STORED ROWS ->
▬▬▬▬▬▬

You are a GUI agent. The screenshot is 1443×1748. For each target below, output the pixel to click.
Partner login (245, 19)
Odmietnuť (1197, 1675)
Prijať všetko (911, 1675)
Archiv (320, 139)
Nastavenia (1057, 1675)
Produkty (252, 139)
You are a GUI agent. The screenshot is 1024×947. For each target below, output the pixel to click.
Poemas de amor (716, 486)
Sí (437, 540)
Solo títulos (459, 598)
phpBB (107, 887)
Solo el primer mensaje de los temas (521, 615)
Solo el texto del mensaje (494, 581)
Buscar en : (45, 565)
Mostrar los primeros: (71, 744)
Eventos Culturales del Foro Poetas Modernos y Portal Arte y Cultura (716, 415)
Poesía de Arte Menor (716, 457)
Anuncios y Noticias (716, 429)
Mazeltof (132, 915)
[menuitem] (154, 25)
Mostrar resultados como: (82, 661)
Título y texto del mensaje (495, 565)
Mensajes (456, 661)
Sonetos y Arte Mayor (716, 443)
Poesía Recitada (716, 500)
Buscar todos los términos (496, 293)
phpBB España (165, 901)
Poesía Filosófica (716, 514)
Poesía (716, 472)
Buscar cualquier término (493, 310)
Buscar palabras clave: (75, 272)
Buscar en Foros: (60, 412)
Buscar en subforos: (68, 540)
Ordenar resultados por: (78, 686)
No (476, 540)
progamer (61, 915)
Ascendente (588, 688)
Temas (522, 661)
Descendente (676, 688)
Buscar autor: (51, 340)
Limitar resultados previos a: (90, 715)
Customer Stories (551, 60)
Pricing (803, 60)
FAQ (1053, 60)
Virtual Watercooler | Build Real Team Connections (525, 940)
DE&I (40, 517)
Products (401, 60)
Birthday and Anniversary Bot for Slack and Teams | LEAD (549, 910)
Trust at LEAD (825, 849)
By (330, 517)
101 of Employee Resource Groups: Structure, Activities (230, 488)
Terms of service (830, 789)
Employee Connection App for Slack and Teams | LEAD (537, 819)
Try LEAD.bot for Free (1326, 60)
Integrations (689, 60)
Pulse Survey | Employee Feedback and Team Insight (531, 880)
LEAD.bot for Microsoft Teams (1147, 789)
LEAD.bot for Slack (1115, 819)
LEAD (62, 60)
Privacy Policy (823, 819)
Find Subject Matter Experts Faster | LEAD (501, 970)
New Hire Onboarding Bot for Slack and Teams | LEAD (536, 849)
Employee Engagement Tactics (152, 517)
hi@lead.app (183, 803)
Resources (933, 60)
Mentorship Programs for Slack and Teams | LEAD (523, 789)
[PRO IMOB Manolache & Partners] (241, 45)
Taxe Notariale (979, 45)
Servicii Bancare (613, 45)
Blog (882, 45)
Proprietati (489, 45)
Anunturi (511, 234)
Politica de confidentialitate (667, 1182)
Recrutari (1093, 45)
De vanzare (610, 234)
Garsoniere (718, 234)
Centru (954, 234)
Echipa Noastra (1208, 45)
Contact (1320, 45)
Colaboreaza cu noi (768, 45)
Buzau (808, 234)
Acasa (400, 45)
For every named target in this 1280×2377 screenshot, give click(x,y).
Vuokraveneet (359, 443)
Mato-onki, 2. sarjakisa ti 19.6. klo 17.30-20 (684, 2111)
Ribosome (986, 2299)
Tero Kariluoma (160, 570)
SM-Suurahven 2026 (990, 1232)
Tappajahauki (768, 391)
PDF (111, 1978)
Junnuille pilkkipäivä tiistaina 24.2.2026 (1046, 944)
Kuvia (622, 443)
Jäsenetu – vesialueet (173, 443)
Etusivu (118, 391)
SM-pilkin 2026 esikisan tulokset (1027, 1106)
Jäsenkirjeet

▬▬▬▬▬▬

AIM ->
Convert every line of the listing above into a numbered list, omitting any blank lines.

TASK SOLUTION ->
1. You are a GUI agent. The screenshot is 1443×1748. For each target below, output the pixel to click.
2. Partner login (245, 19)
3. Odmietnuť (1197, 1675)
4. Prijať všetko (911, 1675)
5. Archiv (320, 139)
6. Nastavenia (1057, 1675)
7. Produkty (252, 139)
8. You are a GUI agent. The screenshot is 1024×947. For each target below, output the pixel to click.
9. Poemas de amor (716, 486)
10. Sí (437, 540)
11. Solo títulos (459, 598)
12. phpBB (107, 887)
13. Solo el primer mensaje de los temas (521, 615)
14. Solo el texto del mensaje (494, 581)
15. Buscar en : (45, 565)
16. Mostrar los primeros: (71, 744)
17. Eventos Culturales del Foro Poetas Modernos y Portal Arte y Cultura (716, 415)
18. Poesía de Arte Menor (716, 457)
19. Anuncios y Noticias (716, 429)
20. Mazeltof (132, 915)
21. [menuitem] (154, 25)
22. Mostrar resultados como: (82, 661)
23. Título y texto del mensaje (495, 565)
24. Mensajes (456, 661)
25. Sonetos y Arte Mayor (716, 443)
26. Poesía Recitada (716, 500)
27. Buscar todos los términos (496, 293)
28. phpBB España (165, 901)
29. Poesía Filosófica (716, 514)
30. Poesía (716, 472)
31. Buscar cualquier término (493, 310)
32. Buscar palabras clave: (75, 272)
33. Buscar en Foros: (60, 412)
34. Buscar en subforos: (68, 540)
35. Ordenar resultados por: (78, 686)
36. No (476, 540)
37. progamer (61, 915)
38. Ascendente (588, 688)
39. Temas (522, 661)
40. Descendente (676, 688)
41. Buscar autor: (51, 340)
42. Limitar resultados previos a: (90, 715)
43. Customer Stories (551, 60)
44. Pricing (803, 60)
45. FAQ (1053, 60)
46. Virtual Watercooler | Build Real Team Connections (525, 940)
47. DE&I (40, 517)
48. Products (401, 60)
49. Birthday and Anniversary Bot for Slack and Teams | LEAD (549, 910)
50. Trust at LEAD (825, 849)
51. By (330, 517)
52. 101 of Employee Resource Groups: Structure, Activities (230, 488)
53. Terms of service (830, 789)
54. Employee Connection App for Slack and Teams | LEAD (537, 819)
55. Try LEAD.bot for Free (1326, 60)
56. Integrations (689, 60)
57. Pulse Survey | Employee Feedback and Team Insight (531, 880)
58. LEAD.bot for Microsoft Teams (1147, 789)
59. LEAD.bot for Slack (1115, 819)
60. LEAD (62, 60)
61. Privacy Policy (823, 819)
62. Find Subject Matter Experts Faster | LEAD (501, 970)
63. New Hire Onboarding Bot for Slack and Teams | LEAD (536, 849)
64. Employee Engagement Tactics (152, 517)
65. hi@lead.app (183, 803)
66. Resources (933, 60)
67. Mentorship Programs for Slack and Teams | LEAD (523, 789)
68. [PRO IMOB Manolache & Partners] (241, 45)
69. Taxe Notariale (979, 45)
70. Servicii Bancare (613, 45)
71. Blog (882, 45)
72. Proprietati (489, 45)
73. Anunturi (511, 234)
74. Politica de confidentialitate (667, 1182)
75. Recrutari (1093, 45)
76. De vanzare (610, 234)
77. Garsoniere (718, 234)
78. Centru (954, 234)
79. Echipa Noastra (1208, 45)
80. Contact (1320, 45)
81. Colaboreaza cu noi (768, 45)
82. Buzau (808, 234)
83. Acasa (400, 45)
84. For every named target in this 1280×2377 screenshot, give click(x,y).
85. Vuokraveneet (359, 443)
86. Mato-onki, 2. sarjakisa ti 19.6. klo 17.30-20 (684, 2111)
87. Ribosome (986, 2299)
88. Tero Kariluoma (160, 570)
89. SM-Suurahven 2026 (990, 1232)
90. Tappajahauki (768, 391)
91. PDF (111, 1978)
92. Junnuille pilkkipäivä tiistaina 24.2.2026 (1046, 944)
93. Kuvia (622, 443)
94. Jäsenetu – vesialueet (173, 443)
95. Etusivu (118, 391)
96. SM-pilkin 2026 esikisan tulokset (1027, 1106)
97. Jäsenkirjeet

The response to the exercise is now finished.